Bachelet assinou manifesto pedindo Lula Livre em 2018
Tarciso Morais
Tarciso Morais
Fundador e editor-chefe da RENOVA Mídia.

Pouco mais de um ano atrás, Bachelet tentava interferir nas eleições brasileiras a favor do condenado Lula da Silva.

Apesar de ocupar o cargo de Alta Comissária da ONU, a esquerdista Michelle Bachelet, que já integrou o Foro de São Paulo, tem um histórico de interferência em questões internas do Brasil.

Em julho de 2018, a ex-presidenta do Chile liderou a divulgação de um manifesto — assinado por outros 42 políticos e personalidades do seu país — em que apelava ao Judiciário brasileiro para que garantisse o condenado Lula da Silva nas eleições de outubro.

A situação causou um intenso desconforto no atual governo do Chile. O chanceler Roberto Ampuero precisou pedir “prudência” e destacar que “o Brasil é um Estado de direito, tem um Poder Judicial que é independente, tem uma maturidade e uma estabilidade enorme, é um grande parceiro comercial”.

Alguns dias após a divulgação da carta, Bachelet viajou ao Brasil para participar da conferência inaugural do Congresso de Saúde Coletiva, no Rio de Janeiro.

Durante o evento, Bachelet juntou-se ao coro por “Lula Livre” entoado por militantes de esquerda. A presidente nacional do PT, Gleisi Hoffmann, compartilhou o momento em suas redes sociais.

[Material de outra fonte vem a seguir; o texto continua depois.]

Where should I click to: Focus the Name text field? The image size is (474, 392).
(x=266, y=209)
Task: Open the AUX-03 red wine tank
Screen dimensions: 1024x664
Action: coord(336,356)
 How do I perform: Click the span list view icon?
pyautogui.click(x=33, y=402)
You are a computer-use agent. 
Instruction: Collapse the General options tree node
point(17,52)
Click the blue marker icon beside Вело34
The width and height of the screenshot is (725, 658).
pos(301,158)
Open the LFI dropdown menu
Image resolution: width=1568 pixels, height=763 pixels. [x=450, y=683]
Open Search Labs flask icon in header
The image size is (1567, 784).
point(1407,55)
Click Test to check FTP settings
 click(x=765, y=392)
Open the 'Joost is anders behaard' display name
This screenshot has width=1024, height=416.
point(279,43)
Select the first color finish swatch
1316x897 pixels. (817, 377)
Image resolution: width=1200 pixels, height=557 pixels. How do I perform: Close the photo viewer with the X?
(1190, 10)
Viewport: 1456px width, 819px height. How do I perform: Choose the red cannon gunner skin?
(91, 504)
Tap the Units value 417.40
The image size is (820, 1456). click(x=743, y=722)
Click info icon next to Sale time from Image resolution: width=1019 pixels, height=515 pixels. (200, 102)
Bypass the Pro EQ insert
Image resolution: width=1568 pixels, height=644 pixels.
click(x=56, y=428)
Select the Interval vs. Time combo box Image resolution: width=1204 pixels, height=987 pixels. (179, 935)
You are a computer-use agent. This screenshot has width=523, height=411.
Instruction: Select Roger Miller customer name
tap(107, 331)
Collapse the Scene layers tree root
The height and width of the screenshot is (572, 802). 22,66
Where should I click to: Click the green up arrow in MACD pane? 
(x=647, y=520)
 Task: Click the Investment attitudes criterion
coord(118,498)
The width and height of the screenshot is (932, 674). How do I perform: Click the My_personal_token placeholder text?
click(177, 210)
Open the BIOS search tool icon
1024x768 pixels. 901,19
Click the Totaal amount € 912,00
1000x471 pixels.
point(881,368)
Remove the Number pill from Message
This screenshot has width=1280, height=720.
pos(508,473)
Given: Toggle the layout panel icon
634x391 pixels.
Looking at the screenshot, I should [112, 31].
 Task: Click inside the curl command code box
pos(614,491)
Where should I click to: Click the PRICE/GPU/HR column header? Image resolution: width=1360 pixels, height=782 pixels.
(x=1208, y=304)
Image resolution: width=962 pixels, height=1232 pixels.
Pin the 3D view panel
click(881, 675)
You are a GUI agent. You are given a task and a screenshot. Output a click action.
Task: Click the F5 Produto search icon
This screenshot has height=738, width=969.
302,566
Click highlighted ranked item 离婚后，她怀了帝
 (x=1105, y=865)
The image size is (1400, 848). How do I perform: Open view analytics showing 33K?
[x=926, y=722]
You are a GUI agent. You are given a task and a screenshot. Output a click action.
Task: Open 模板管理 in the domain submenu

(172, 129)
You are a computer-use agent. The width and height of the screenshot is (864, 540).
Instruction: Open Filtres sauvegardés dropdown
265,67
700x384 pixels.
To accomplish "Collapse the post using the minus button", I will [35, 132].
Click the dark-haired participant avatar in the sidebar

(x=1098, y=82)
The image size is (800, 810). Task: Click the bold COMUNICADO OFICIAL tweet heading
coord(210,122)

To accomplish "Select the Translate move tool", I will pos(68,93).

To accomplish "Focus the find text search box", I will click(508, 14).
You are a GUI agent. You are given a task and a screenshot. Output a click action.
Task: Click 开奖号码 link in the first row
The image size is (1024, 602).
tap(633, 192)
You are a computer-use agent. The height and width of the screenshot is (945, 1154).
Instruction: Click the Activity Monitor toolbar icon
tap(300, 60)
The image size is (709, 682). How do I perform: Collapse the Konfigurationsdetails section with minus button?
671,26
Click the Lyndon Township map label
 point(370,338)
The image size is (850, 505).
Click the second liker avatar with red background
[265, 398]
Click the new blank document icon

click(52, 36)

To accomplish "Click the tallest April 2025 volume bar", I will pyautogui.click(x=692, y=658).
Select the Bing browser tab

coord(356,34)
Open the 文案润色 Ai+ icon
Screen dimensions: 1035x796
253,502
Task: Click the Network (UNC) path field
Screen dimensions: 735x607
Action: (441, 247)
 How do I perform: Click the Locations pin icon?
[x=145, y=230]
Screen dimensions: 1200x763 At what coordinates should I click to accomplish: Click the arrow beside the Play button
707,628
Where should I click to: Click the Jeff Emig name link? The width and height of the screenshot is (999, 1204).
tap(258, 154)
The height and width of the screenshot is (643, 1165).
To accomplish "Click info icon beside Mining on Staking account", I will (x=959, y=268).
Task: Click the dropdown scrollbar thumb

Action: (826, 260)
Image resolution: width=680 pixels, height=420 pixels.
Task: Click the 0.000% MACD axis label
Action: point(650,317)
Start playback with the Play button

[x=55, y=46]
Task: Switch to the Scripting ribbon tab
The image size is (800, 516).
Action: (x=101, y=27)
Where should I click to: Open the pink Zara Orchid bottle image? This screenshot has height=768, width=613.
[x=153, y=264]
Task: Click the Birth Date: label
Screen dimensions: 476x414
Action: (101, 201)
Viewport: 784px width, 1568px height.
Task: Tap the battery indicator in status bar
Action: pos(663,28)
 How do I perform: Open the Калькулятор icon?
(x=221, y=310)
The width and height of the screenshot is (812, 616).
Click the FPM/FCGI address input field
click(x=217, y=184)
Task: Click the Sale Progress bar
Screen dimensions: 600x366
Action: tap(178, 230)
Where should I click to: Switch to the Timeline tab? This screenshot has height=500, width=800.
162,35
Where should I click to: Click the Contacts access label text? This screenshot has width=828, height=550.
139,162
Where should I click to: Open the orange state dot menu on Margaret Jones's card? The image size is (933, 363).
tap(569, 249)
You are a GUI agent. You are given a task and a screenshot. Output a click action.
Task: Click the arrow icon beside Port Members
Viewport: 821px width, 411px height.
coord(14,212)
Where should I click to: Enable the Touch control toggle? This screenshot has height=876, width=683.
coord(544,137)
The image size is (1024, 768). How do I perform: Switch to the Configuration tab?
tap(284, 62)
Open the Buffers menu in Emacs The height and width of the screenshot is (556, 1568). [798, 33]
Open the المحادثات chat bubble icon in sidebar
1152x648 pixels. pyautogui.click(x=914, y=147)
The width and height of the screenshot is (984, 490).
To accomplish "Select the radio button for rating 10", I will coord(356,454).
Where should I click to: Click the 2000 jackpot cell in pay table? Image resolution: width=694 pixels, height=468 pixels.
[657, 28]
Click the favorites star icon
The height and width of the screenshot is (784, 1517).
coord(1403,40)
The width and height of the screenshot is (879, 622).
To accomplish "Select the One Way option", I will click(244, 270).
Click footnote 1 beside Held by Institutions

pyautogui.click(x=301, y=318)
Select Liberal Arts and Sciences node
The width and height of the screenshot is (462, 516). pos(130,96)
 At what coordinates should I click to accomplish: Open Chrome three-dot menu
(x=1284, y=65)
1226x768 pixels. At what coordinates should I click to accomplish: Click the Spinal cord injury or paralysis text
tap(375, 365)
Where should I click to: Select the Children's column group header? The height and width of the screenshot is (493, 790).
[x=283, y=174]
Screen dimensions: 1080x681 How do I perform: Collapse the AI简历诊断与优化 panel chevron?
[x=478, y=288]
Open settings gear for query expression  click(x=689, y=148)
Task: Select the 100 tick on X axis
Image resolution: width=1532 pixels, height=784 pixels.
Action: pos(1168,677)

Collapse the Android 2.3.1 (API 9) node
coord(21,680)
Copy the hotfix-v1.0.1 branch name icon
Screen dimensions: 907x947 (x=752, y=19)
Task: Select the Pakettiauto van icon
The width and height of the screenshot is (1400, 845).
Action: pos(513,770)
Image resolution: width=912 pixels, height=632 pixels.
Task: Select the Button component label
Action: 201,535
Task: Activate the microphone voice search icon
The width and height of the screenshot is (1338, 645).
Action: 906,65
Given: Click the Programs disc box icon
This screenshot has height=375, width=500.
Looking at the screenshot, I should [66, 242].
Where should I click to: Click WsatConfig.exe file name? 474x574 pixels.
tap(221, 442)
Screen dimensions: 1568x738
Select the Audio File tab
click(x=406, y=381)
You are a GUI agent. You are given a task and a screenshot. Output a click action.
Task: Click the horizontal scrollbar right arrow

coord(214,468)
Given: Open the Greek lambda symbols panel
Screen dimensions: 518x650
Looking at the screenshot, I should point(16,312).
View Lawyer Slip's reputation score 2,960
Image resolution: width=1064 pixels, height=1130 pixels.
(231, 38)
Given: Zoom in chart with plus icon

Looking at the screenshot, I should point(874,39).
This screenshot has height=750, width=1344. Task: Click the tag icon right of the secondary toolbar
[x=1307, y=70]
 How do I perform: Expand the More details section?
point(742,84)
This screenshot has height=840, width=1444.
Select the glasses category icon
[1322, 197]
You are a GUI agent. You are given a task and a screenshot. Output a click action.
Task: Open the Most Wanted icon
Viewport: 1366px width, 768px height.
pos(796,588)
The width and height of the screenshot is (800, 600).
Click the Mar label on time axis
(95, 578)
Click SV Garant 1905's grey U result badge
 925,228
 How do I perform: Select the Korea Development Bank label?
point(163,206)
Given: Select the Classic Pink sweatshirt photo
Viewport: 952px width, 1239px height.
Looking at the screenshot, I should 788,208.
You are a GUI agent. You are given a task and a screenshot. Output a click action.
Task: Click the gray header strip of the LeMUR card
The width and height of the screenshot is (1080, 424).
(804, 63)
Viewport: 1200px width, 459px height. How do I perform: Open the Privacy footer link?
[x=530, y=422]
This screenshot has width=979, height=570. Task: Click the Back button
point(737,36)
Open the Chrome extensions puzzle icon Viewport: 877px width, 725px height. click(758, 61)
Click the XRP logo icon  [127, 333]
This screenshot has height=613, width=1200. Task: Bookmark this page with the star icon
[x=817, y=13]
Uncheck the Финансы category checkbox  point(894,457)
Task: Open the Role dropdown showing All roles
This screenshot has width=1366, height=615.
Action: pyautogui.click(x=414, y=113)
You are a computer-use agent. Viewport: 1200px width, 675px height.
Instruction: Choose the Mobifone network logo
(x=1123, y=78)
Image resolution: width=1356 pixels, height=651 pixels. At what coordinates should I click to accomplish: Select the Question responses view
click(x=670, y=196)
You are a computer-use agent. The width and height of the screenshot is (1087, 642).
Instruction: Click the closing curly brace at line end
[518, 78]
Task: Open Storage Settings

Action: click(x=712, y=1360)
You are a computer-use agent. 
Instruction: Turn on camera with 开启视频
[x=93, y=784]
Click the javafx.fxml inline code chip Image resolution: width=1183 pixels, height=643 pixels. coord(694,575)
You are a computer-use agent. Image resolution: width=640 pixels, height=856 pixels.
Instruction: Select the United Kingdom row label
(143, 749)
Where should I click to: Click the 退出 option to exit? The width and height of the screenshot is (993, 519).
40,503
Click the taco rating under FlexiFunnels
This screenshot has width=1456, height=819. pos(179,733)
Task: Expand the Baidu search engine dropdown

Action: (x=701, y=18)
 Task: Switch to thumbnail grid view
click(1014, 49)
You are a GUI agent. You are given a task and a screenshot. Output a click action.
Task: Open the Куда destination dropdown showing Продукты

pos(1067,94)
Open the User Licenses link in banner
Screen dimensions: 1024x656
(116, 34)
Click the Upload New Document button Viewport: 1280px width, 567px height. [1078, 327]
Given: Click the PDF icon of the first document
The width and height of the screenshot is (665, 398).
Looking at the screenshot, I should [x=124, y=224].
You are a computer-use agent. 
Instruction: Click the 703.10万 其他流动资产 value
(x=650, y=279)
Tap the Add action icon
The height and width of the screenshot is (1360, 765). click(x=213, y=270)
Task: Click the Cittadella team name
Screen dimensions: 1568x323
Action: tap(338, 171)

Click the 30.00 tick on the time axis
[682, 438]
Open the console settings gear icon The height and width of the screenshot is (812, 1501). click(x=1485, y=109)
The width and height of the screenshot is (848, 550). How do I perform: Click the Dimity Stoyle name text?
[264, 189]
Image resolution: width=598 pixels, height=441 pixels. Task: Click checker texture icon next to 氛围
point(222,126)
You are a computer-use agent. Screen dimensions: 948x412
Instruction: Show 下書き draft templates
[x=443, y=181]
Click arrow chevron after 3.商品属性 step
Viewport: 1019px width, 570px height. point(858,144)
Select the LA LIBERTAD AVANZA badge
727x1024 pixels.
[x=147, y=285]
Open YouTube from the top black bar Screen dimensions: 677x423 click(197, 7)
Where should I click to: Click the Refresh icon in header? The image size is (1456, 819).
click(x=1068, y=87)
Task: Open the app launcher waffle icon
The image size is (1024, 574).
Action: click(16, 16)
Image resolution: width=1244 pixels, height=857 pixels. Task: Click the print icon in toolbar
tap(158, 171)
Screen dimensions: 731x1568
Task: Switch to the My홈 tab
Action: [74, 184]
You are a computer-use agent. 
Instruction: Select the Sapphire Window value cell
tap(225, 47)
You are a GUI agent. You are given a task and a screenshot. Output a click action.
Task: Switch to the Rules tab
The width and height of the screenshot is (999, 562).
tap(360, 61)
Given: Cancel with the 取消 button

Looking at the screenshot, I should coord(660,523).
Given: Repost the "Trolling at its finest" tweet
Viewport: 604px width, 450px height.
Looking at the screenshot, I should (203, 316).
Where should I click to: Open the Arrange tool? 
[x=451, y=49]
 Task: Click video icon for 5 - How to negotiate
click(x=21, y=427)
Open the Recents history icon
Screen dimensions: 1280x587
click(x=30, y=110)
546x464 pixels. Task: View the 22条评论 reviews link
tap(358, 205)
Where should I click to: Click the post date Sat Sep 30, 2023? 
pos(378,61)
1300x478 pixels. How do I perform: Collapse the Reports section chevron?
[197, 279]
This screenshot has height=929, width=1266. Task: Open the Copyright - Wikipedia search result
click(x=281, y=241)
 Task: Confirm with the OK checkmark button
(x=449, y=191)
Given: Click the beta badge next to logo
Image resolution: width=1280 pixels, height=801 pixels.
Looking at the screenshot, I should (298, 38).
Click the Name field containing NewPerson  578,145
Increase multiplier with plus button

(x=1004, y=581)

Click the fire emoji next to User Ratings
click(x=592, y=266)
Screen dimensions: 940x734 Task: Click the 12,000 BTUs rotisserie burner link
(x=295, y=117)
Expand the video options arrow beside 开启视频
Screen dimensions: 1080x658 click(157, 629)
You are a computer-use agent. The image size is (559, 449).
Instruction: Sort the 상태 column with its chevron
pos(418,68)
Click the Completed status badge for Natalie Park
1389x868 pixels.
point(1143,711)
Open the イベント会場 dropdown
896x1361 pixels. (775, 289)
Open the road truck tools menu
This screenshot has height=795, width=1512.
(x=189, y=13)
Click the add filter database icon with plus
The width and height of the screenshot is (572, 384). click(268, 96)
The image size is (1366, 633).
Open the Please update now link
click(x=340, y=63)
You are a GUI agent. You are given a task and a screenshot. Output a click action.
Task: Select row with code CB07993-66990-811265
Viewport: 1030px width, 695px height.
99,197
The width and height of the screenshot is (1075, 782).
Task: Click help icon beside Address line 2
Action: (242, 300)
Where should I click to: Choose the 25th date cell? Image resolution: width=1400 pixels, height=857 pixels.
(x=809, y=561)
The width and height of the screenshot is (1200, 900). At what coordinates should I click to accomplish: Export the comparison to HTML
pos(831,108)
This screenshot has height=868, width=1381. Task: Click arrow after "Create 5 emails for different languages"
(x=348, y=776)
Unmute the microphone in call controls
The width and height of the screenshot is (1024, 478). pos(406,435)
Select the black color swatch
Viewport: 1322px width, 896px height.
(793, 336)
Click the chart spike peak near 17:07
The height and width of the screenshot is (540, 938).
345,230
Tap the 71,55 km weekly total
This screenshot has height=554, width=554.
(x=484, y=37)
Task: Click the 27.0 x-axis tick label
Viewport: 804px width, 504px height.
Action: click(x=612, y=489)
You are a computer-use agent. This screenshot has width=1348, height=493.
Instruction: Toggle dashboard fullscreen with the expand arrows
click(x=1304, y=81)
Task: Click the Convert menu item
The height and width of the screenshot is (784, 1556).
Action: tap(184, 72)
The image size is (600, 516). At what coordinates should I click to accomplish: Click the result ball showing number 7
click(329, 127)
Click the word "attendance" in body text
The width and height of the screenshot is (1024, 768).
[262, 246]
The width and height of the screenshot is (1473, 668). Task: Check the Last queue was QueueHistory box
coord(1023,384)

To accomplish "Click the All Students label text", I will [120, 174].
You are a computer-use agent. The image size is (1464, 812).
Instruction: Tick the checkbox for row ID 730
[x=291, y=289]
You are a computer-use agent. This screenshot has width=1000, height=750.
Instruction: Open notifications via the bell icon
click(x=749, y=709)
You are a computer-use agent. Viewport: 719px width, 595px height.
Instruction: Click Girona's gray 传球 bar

Pouco mais de um ano depois, agora em um alto cargo na Organização das Nações Unidas (ONU), Bachelet voltou a interferir na soberania brasileira, desta vez atacando as forças de segurança do país.

Durante entrevista coletiva em Genebra, nesta quarta-feira (4), Bachelet alertou sobre uma suposta “redução do espaço democrático” no Brasil.